Multimedya : Uygar Aral
Uygar beni eve bıraktıktan sonra gitmişti.
Kısa bir sürede bende hazırlanıp kafeye gitmiştim.
Tontiş odada biriyle konuşuyordu.
"Peki bu hastalığının tedavisi yok mu?"
Dedi karşısındaki adam.
"Yok oğlum, Allah vermiş.. Kabullenmek zorundayım da, Tek üzüldüğüm Kutay ve Su. Onları nasıl bırakırım.."
Ben onlara bakıyordum ve ağzımı açamıyordum. Açsam ne diyecektim? Geçmiş olsun mu? Tontiş benim herşeyimdi. Ona birşey olursa bana ne olurdu hiçbir fikrim yok. Ağlamak istiyordum ve bunu onun yanında yapıp olmayan morelini daha fazla düşürmek istemiyordum.

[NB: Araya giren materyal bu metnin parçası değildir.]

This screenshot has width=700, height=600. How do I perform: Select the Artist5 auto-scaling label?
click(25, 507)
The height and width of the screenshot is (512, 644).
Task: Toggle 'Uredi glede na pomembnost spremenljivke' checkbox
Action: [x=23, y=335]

Yavaşca kapıyı aralayıp odaya girdim.
"Tontiş-"
"Herşeyi duydun mu?"
Bilmemezlikten gelecektim. Madem öğrenmemi istemiyor bende öğrenmeyecektim.
"Neyden bahsediyorsun? ve siz bana neden böyle bakıyorsunuz?"
Ahmet amcanın rahat bir nefes verdiğini gördüm ve bu ağlama isteğimi dahada arttırıyordu.
"Sen ne diyecektin kızım?"
"Şey, bugün biraz karnım ağrıyorda izin alacaktım."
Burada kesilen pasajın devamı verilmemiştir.